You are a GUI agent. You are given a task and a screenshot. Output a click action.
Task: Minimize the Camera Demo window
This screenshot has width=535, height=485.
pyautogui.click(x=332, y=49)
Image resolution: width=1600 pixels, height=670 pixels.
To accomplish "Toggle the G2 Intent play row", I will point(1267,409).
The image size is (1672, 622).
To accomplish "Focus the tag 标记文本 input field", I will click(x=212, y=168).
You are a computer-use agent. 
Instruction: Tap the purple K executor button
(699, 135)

...

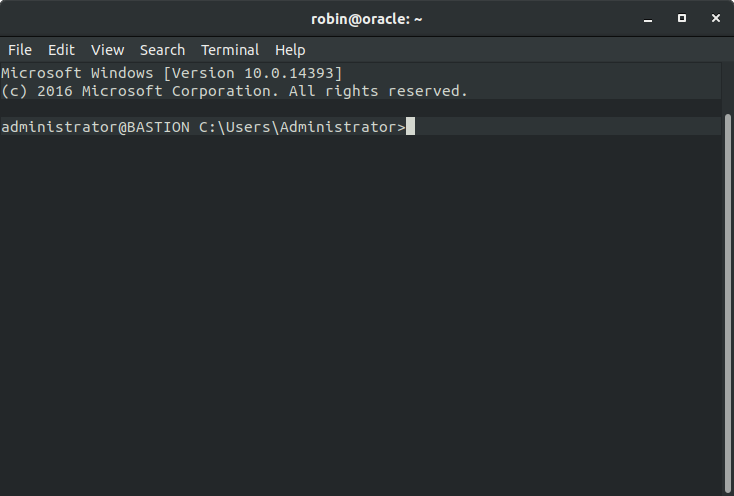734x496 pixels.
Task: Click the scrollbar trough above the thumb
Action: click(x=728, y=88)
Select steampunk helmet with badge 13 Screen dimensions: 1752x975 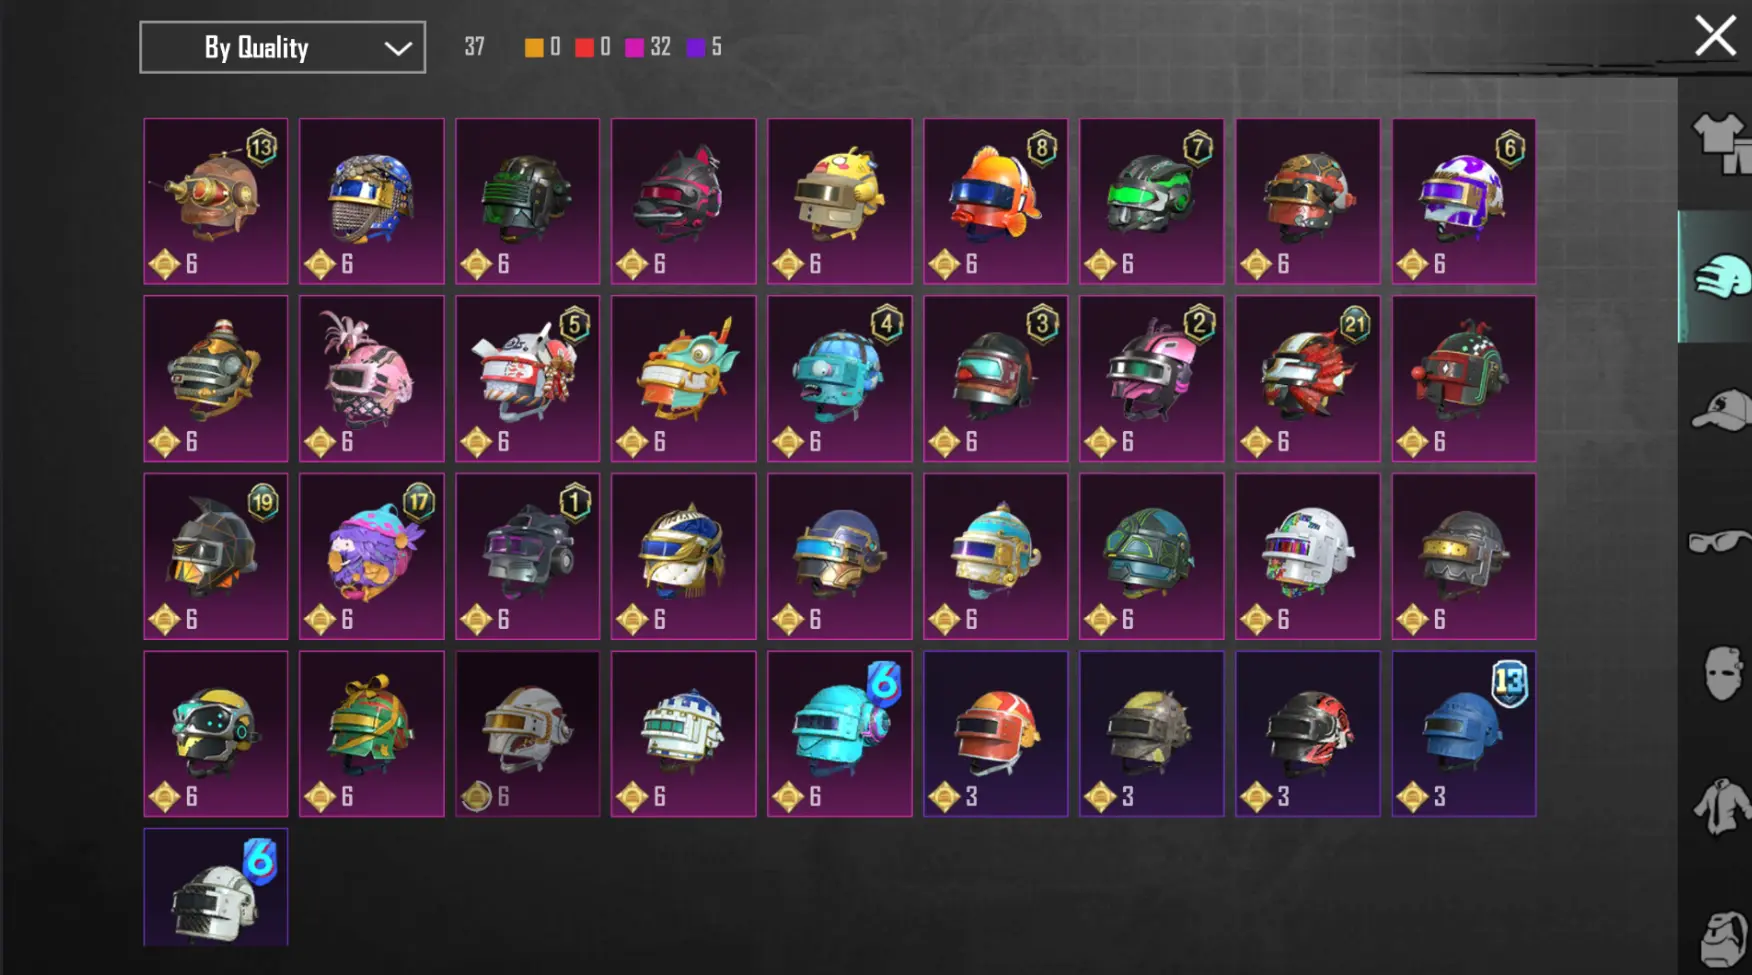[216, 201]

--

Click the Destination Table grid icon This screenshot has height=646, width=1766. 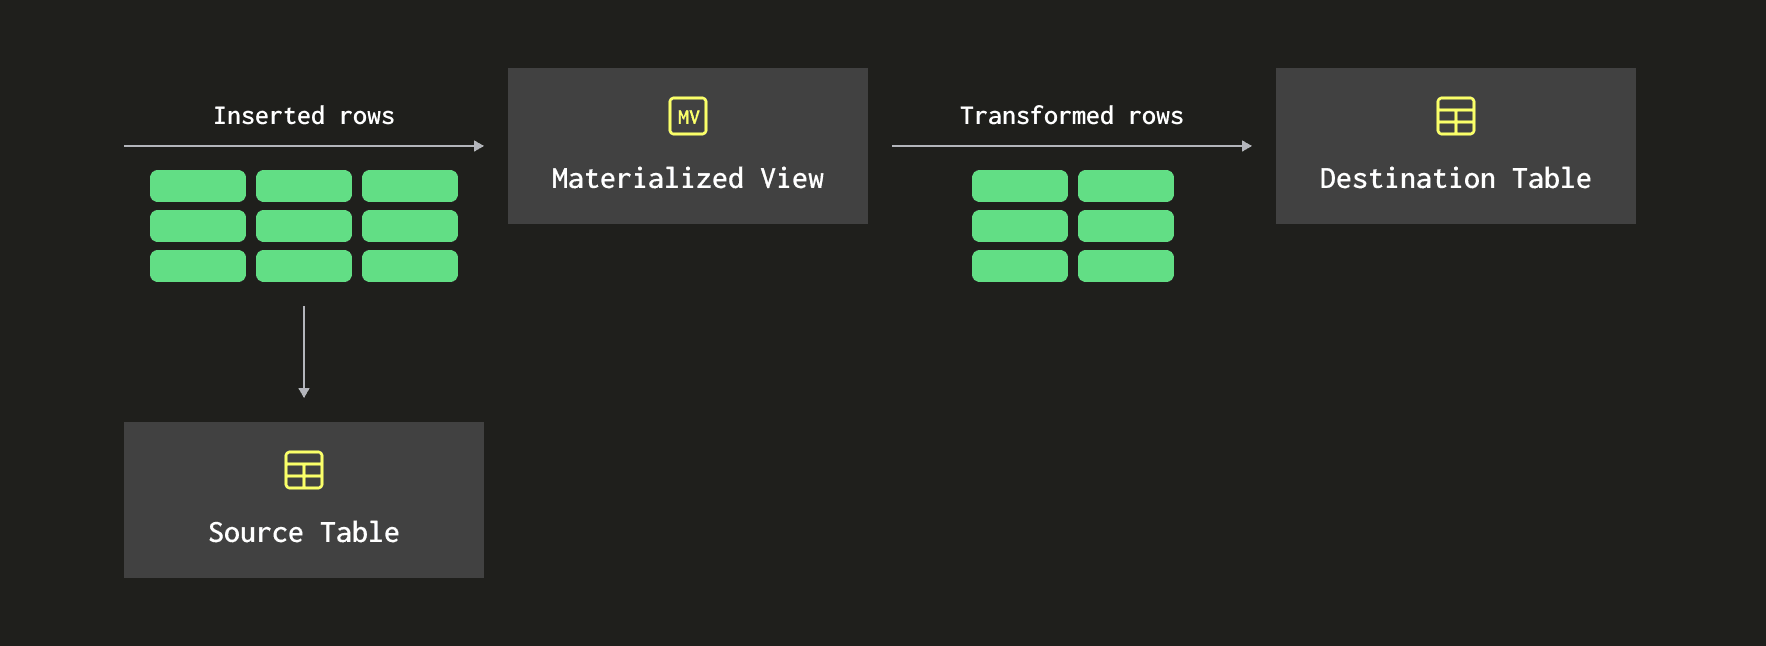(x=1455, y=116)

WORK TO BE COMPLETED: Going through the entries above line by line, work out how many lines include the word "accomplish". Only the number is required.

TASK OUTPUT: 2